Trecho:
------------------------------

1: PRESCRIÇÃO: CONCEITO, MODALIDADES E LIMITES

1.1. Conceito e modalidades

O tempo exerce função de relevo no mundo jurídico. Desde a questão da eficácia de uma lei, até condições de termo inicial e final de negócio jurídico, como na vida biológica humana, o direito sofre inferências temporais no seu exercício.

A prescrição é resultado da inércia do exercício de um direito durante dado lapso temporal, ocasionando a perda da pretensão de exigir que o Estado tutele determinado direito violado. Roberto Gonçalves sobre o tema salienta que:

Pode-se dizer, pois, que a prescrição tem como requisitos: a) a violação do direito, com o nascimento da pretensão; b) a inércia do titular; c) o decurso do tempo fixado em lei (GONÇALVES, 2006, p. 470).

------------------------------

Material fornecido:
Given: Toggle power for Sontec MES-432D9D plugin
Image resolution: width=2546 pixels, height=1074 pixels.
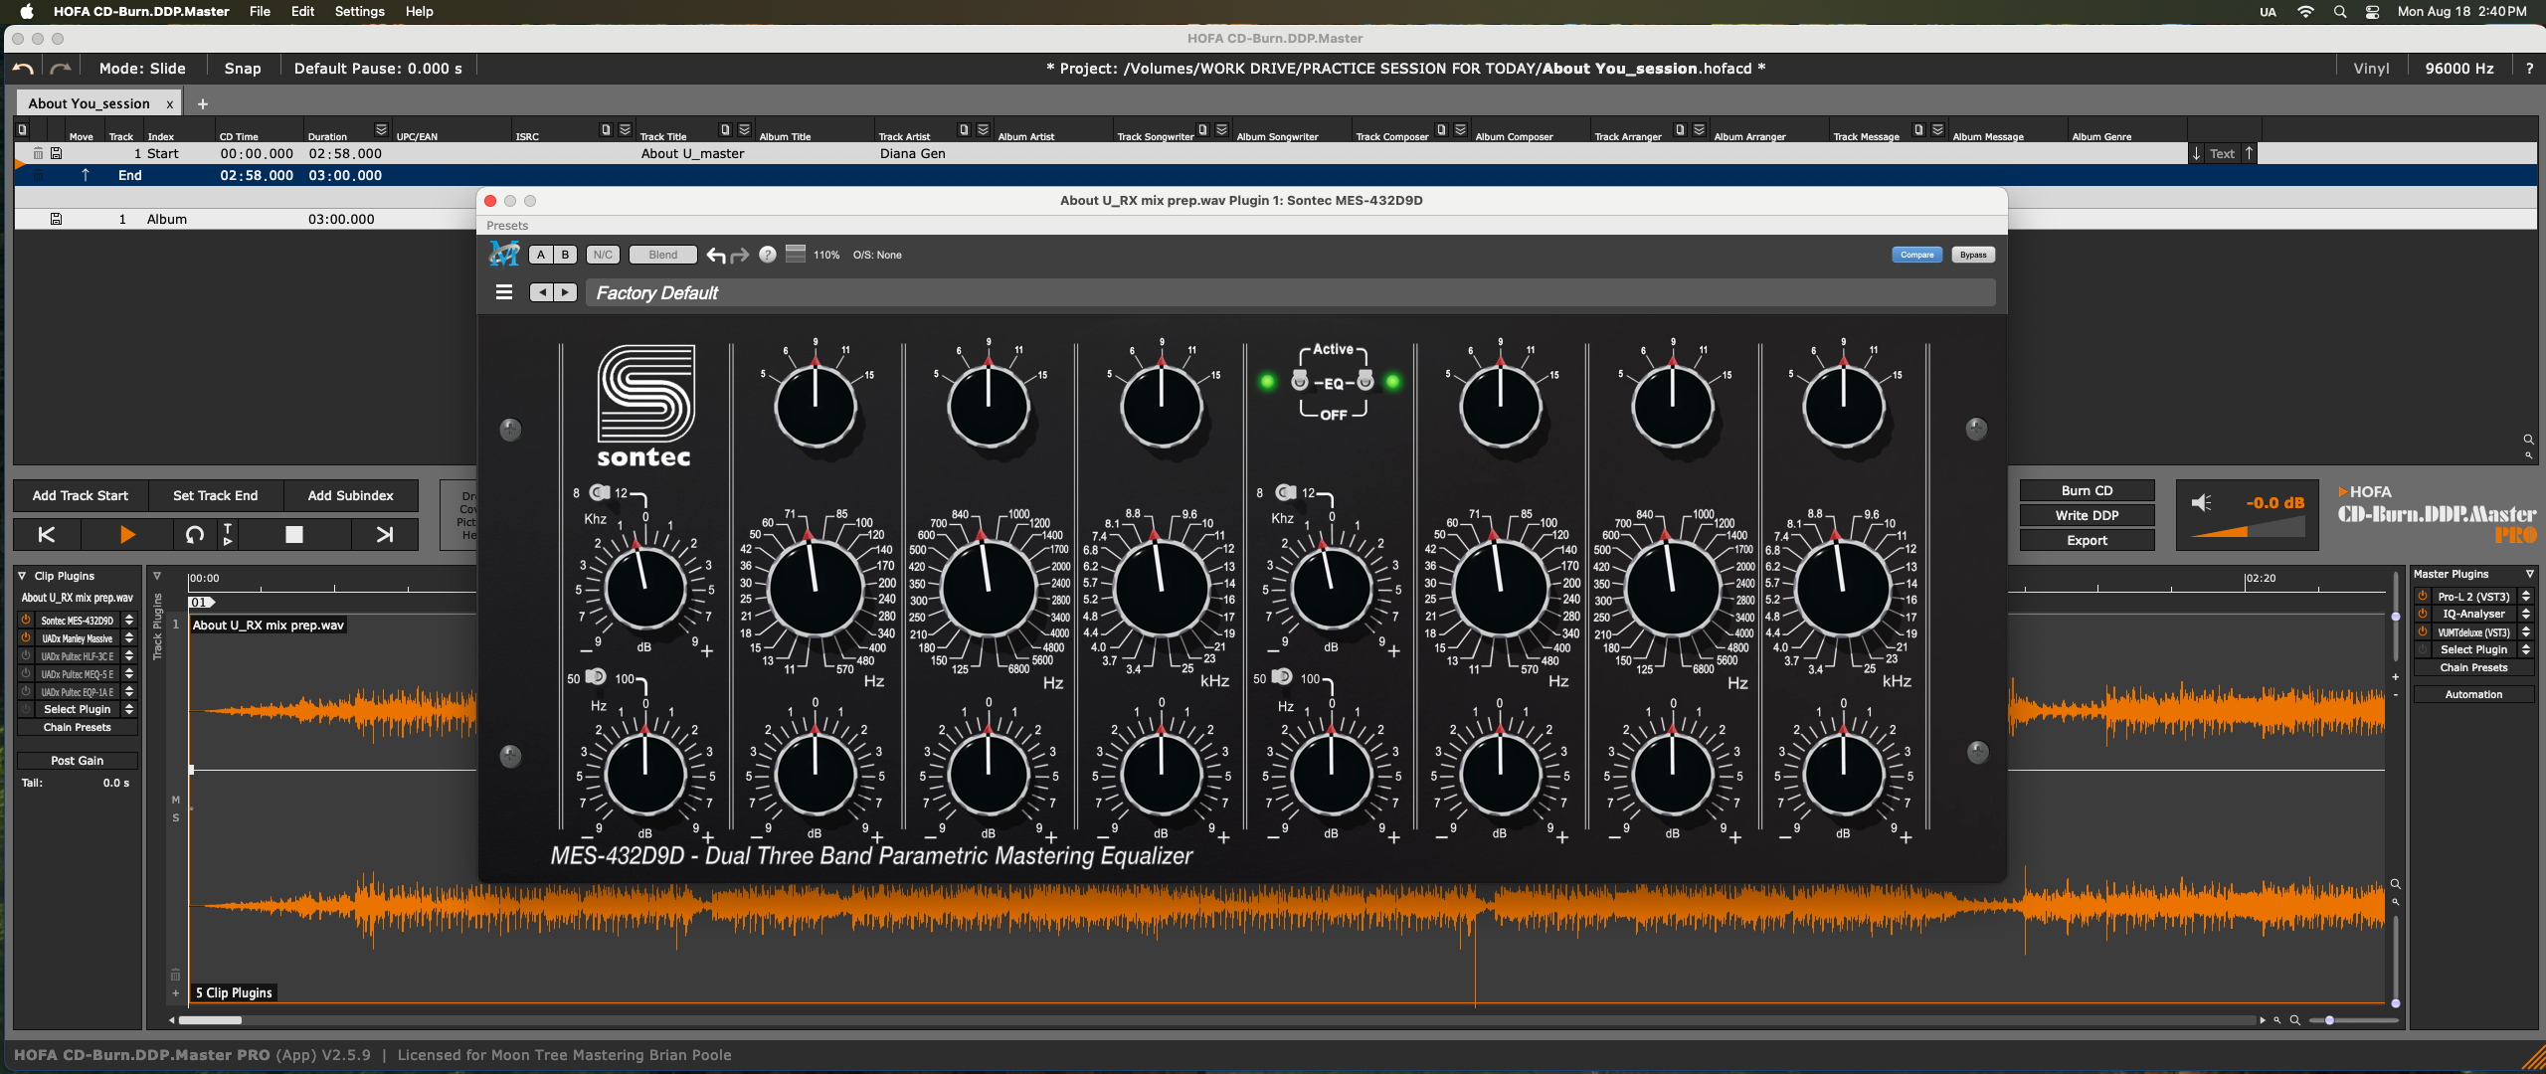Looking at the screenshot, I should [26, 621].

------------------------------

Problemas:
- A) Atualize o trecho sobre prescrição de “O tempo exerce” a “no seu exercício.”, trocando “relevo” por “destaque”.
- B) Segundo o trecho sobre prescrição, quais são os requisitos da prescrição?
- C) Retome o trecho sobre prescrição a partir do ponto em que ele termina.
O material não tem relação com o trecho sobre prescrição.

Respostas dos exercícios:
- A)
O tempo exerce função de destaque no mundo jurídico. Desde a questão da eficácia de uma lei, até condições de termo inicial e final de negócio jurídico, como na vida biológica humana, o direito sofre inferências temporais no seu exercício.

- B) A violação do direito, com o nascimento da pretensão; a inércia do titular; e o decurso do tempo fixado em lei.

- C)
            Entretanto, a prescrição pode ser tanto extintiva como também aquisitiva. No que concerne à extintiva, alvo deste trabalho, há a extinção da pretensão a qual se caracteriza como o poder de se exigir do Estado o cumprimento de um dever jurídico violado, com aparo no direito posto. Com efeito, o direito de ação por si, sempre existirá, mesmo decorrido o prazo prescricional estabelecido em lei, haja vista que a ordem jurídica o legitima como indisponível à luz do principio da inafastabilidade enunciado na Constituição. Segundo Pereira a lei, ao mesmo tempo em que reconhece a pretensão, estabelece que a mesma deva ser exigida em determinado prazo, sob pena de perecer.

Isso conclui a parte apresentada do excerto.